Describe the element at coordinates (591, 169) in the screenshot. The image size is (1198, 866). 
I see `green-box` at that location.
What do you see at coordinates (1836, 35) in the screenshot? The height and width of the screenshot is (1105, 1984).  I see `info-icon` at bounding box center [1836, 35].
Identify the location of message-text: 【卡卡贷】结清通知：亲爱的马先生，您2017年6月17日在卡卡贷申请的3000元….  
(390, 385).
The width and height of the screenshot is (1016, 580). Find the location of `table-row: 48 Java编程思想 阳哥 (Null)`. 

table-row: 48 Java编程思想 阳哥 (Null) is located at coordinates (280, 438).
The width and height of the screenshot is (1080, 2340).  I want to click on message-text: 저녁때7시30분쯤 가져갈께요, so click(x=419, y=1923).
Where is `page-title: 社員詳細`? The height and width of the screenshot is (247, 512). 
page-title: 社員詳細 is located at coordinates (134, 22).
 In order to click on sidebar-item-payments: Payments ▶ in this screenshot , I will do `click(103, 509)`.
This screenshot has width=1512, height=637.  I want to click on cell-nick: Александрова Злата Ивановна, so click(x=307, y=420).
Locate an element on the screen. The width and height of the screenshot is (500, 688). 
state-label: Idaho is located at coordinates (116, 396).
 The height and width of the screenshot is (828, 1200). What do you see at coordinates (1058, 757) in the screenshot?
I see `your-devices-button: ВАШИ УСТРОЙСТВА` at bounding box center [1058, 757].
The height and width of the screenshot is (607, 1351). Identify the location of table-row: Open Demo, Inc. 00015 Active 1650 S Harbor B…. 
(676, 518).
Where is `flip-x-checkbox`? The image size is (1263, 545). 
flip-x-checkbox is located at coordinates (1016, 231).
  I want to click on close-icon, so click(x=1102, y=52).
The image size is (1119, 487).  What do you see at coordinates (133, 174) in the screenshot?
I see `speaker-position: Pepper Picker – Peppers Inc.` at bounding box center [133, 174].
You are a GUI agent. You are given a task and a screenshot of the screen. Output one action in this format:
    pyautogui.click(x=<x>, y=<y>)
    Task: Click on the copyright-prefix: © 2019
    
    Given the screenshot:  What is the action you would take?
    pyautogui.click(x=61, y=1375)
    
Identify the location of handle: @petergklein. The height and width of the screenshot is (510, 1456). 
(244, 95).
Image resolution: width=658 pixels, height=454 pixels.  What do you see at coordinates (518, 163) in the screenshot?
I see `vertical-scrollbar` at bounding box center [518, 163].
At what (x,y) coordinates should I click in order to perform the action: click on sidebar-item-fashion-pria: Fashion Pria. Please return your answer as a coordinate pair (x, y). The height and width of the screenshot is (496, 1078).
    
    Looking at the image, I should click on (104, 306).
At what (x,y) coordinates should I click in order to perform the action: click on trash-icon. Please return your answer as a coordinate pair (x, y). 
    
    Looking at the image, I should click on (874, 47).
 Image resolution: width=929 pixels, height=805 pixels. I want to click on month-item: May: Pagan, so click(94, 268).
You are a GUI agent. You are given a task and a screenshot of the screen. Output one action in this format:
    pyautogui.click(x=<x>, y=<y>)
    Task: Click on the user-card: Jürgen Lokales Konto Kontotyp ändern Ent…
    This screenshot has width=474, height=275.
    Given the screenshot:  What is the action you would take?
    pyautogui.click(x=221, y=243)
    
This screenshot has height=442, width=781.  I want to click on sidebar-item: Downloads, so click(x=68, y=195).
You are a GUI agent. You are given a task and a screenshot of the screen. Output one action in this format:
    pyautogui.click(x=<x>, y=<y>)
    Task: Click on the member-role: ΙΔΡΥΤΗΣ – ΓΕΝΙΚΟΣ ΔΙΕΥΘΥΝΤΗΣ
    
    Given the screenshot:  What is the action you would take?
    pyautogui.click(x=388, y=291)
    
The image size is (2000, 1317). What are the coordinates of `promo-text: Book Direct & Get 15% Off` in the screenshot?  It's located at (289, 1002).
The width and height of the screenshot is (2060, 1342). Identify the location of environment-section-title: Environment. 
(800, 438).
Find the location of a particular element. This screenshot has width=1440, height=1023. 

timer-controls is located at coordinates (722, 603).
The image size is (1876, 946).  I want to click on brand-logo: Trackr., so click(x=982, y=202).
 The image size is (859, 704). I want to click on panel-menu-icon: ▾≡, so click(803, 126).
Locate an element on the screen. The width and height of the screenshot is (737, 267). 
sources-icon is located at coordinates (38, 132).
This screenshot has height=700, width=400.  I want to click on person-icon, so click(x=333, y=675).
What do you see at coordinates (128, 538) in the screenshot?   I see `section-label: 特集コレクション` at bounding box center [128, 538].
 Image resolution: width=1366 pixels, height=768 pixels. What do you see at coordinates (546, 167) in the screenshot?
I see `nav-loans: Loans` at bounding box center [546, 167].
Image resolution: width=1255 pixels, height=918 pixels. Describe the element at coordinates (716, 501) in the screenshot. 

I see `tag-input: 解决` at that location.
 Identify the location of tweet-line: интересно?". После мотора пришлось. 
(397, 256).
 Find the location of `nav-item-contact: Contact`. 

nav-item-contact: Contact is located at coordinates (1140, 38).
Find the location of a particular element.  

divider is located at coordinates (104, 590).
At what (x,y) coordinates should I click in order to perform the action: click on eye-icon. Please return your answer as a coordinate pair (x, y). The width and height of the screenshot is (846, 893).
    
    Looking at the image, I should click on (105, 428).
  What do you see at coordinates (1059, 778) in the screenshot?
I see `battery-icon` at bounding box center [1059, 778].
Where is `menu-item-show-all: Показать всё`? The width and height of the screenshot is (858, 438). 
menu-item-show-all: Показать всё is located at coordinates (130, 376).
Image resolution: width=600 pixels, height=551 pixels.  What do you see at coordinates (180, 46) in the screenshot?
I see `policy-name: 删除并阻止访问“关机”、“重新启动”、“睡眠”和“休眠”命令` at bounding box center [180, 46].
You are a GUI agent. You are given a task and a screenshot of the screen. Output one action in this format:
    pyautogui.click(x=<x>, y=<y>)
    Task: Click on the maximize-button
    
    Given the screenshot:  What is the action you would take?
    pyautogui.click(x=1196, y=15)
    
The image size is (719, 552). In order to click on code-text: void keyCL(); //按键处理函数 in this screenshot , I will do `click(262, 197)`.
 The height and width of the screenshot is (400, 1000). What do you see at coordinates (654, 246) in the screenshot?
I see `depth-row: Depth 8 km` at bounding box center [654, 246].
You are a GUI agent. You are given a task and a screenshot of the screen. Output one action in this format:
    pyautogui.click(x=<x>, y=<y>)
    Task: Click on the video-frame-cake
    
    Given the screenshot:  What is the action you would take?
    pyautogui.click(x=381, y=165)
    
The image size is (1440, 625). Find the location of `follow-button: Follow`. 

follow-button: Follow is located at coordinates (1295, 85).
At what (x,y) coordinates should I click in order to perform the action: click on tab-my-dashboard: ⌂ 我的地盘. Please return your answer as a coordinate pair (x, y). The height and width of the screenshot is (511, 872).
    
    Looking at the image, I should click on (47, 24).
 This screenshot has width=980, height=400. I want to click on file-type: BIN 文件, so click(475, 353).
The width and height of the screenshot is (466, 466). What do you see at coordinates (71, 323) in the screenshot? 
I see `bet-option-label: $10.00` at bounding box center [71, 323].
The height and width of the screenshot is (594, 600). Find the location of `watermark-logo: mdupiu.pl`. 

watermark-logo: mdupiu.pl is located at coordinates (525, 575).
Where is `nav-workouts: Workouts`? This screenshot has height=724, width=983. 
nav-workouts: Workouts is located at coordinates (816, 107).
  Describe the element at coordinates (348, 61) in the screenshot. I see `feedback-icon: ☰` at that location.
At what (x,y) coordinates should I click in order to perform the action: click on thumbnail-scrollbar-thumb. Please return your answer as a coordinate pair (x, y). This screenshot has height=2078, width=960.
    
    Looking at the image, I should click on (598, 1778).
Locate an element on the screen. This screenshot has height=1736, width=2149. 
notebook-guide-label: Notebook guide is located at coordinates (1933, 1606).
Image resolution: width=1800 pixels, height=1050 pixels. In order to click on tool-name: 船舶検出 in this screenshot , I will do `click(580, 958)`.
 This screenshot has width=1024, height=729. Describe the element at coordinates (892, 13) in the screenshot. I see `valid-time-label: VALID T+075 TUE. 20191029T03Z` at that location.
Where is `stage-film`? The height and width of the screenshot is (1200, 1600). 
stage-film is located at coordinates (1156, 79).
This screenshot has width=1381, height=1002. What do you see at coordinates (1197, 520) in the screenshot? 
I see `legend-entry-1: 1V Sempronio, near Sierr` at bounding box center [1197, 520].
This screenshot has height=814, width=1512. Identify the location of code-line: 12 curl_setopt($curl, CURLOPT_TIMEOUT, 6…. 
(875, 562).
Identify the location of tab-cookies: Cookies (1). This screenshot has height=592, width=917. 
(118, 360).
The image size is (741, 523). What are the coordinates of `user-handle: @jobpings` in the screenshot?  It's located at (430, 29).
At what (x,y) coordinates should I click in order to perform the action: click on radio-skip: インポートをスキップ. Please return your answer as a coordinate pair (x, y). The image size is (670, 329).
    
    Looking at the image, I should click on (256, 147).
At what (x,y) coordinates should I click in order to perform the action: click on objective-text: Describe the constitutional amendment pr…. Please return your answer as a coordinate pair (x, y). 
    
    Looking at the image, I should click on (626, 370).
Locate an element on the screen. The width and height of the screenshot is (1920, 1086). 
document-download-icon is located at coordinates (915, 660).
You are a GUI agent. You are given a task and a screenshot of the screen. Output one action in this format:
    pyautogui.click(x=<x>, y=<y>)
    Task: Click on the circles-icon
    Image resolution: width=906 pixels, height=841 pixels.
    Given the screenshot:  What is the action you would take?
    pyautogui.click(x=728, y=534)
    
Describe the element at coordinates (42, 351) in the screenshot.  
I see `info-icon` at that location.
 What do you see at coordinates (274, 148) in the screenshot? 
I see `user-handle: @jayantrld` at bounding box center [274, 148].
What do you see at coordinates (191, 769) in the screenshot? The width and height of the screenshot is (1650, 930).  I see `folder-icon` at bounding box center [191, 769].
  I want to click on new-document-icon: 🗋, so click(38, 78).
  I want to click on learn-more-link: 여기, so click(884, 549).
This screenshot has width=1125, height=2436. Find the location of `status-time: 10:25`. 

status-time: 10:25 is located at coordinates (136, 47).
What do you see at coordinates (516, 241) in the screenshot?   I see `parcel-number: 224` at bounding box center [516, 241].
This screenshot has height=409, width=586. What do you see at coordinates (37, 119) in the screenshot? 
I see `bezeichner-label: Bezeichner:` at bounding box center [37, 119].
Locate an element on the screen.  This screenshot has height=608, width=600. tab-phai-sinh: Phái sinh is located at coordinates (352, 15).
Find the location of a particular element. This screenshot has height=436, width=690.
┄┄┄┄┄┄┄┄┄┄
Extract from the records above the part that opens with the line containing "is (737, 267)." and closes with the line containing "This screenshot has height=700, width=400.". Reproduce both of those lines and every line between them, unchanged and with nothing else.

Locate an element on the screen. The width and height of the screenshot is (737, 267). 
sources-icon is located at coordinates (38, 132).
This screenshot has height=700, width=400.  I want to click on person-icon, so click(x=333, y=675).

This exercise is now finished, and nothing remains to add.